L’esclavage  a été présent au Brésil pendant environ quatre siècles, le premier débarquement connu d’Africains esclaves ayant eu lieu 52 ans après que les Portugais ont été les premiers Européens à mettre le pied au Brésil en 1500. La demande d’Africains réduits en esclavage a continué d’augmenter au cours du XVIIIe siècle, alors même que l’économie sucrière brésilienne cessait de dominer l’économie mondiale. À sa place, des cultures comme le tabac ont pris de l’importance.

Pendant la période du boom du sucre (1570-1670), les plantations de sucre au Brésil ont offert des conditions de vie infernales pour les esclaves, avec la brutalité  de certains propriétaires d’esclaves.  Les personnes réduites en esclavage étaient contraintes à des quotas de production quotidiens presque impossibles tout en devant faire face au manque de repos et de nourriture. Economiquement, dans les plantations de canne à sucre, il était moins cher pour les propriétaires d’Africains réduits en esclavage de les faire travailler à mort et d’obtenir de nouveaux esclaves de remplacement. Les conditions étaient si mauvaises que même la Couronne est intervenue à au moins deux reprises, forçant les propriétaires de plantations à donner à leurs esclaves suffisamment de nourriture.

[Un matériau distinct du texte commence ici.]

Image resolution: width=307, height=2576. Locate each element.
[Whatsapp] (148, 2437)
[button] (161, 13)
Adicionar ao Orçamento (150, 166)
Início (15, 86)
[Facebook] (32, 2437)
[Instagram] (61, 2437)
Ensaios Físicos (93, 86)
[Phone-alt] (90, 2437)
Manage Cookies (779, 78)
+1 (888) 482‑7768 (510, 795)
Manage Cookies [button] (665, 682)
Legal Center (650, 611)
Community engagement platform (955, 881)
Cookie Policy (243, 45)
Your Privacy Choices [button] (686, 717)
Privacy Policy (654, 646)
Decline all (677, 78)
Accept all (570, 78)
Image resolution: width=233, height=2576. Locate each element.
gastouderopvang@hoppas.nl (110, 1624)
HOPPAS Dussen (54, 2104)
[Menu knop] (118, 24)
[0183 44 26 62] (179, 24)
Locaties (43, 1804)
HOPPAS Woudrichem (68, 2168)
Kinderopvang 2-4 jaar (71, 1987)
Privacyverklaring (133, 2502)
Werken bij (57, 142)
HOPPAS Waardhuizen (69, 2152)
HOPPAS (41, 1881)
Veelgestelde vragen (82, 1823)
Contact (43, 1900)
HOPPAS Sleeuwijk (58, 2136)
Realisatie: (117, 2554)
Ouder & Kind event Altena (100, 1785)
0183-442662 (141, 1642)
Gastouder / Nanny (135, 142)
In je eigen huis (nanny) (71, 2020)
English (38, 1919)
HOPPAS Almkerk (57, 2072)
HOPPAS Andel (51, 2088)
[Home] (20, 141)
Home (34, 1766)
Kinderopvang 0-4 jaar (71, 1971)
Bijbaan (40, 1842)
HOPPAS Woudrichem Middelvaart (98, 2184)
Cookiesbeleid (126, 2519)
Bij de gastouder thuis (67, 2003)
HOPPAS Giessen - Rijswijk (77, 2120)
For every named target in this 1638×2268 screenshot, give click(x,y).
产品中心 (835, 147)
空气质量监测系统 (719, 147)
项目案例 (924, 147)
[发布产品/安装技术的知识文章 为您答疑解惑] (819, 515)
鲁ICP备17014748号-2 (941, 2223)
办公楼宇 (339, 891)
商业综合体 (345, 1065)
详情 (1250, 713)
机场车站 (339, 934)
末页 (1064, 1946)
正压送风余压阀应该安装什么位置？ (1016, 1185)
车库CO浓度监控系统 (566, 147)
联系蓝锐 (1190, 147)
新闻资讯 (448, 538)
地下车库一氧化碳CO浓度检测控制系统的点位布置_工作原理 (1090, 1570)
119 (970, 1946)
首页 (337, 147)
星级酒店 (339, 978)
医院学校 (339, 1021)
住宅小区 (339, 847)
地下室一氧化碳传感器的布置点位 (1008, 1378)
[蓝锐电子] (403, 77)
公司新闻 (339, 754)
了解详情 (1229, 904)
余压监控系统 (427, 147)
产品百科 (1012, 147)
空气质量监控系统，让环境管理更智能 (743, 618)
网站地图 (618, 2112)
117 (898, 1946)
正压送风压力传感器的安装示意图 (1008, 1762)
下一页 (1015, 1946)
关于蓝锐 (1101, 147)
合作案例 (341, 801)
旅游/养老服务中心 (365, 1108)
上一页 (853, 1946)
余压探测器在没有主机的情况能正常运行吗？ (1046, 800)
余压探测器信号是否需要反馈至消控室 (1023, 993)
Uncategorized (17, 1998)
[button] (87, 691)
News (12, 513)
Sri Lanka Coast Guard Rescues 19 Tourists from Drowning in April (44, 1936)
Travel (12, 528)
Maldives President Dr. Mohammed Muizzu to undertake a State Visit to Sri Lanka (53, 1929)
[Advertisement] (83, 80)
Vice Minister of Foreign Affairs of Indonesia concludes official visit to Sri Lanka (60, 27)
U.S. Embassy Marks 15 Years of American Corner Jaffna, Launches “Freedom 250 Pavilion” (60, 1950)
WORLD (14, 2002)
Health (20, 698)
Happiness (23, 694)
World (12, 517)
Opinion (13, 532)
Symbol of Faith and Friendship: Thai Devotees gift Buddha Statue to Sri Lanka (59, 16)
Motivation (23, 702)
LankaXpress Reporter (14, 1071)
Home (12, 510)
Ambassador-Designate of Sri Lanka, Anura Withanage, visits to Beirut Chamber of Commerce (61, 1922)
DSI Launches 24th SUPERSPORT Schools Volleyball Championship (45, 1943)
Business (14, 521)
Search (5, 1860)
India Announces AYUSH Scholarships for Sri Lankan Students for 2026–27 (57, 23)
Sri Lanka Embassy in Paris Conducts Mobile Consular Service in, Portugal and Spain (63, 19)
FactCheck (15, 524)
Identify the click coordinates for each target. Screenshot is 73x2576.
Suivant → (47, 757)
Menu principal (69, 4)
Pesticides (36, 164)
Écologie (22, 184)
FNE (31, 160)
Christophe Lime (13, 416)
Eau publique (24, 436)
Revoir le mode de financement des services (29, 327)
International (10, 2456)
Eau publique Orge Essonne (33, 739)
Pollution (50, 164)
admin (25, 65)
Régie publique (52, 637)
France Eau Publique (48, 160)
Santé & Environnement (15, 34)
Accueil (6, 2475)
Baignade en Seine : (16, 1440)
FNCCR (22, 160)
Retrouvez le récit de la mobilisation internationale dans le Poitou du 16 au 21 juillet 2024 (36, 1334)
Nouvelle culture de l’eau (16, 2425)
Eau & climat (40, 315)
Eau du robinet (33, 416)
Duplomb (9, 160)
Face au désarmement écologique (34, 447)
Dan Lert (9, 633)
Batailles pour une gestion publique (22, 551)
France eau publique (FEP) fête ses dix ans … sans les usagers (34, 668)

Des colonies ont été formées par des Africains réduits en esclavage qui se sont échappés des plantations. Certains propriétaires d’esclaves, tels que Friedrich won Weech, considéraient la première tentative d’évasion comme faisant partie du processus de «rodage» des nouveaux esclaves. La première tentative d’évasion serait sévèrement punie comme moyen de dissuasion pour les évasions futures. Les esclaves qui tentaient de s’échapper une deuxième fois seraient envoyés en prison pour esclaves, et ceux qui tentaient une troisième fois seraient vendus. En général, les esclaves qui ont été pris en fuite ont également dû porter un collier de fer autour du cou à tout moment.

Tous les esclaves qui se sont enfuis n’ont pas formé de colonies au Brésil. Échapper à une vie d’esclavage était une question d’opportunité. Des colonies se sont formées dans des zones à forte densité d’esclaves, comme Pernambuco, où la plus grande population de mocambos a formé le quilombo qui est devenu Palmares. Alors que de nombreux quilombos ont été formés dans les zones rurales telles que Palmares, certains se sont formés à l’intérieur des villes, comme le Quilombo de Leblon à l’intérieur de Rio de Janeiro.

Il est largement admis que le terme quilombo établit un lien entre les colonies et la culture de l’Afrique centrale occidentale d’où la majorité des esclaves ont été amenés de force au Brésil. , avait créé une institution appelée « kilombo » qui réunissait diverses tribus de lignées diverses en une communauté conçue pour la résistance militaire.

De nombreux quilombos se trouvaient près des plantations et des colonies portugaises. Pour garder leur liberté, ils ont été actifs à la fois dans la défense contre les capitães do mato ayant pour  mandat de reprendre d’autres esclaves en fuite.

Capitão do Mato, littéralement, capitaine de brousse ont été recrutés parmi la population libre, généralement des mulâtres. Leur travail était similaire à celui de « patrouilleurs » dans le sud des États-Unis: des capitaines de brousse étaient engagés par des propriétaires de plantations pour traquer et renvoyer les esclaves échappés. Dans les régions sucrières du nord et du nord-est, ils ont été utilisés pour localiser les quilombos, communautés marrons de fugitifs. Les capitaines de brousse sont devenus tristement célèbres pour leur brutalité.

Malgré l’atmosphère de coopération entre certains quilombos et les colonies portugaises environnantes, ils ont presque toujours été finalement détruits. Sept des 10 quilombos majeurs du Brésil colonial ont été détruits dans les deux ans suivant leur formation. Certains mocambos qui étaient plus éloignés des colonies portugaises et des villes brésiliennes  ont été tolérés et existent toujours en tant que villes aujourd’hui, avec leurs habitants parlant le créole portugais.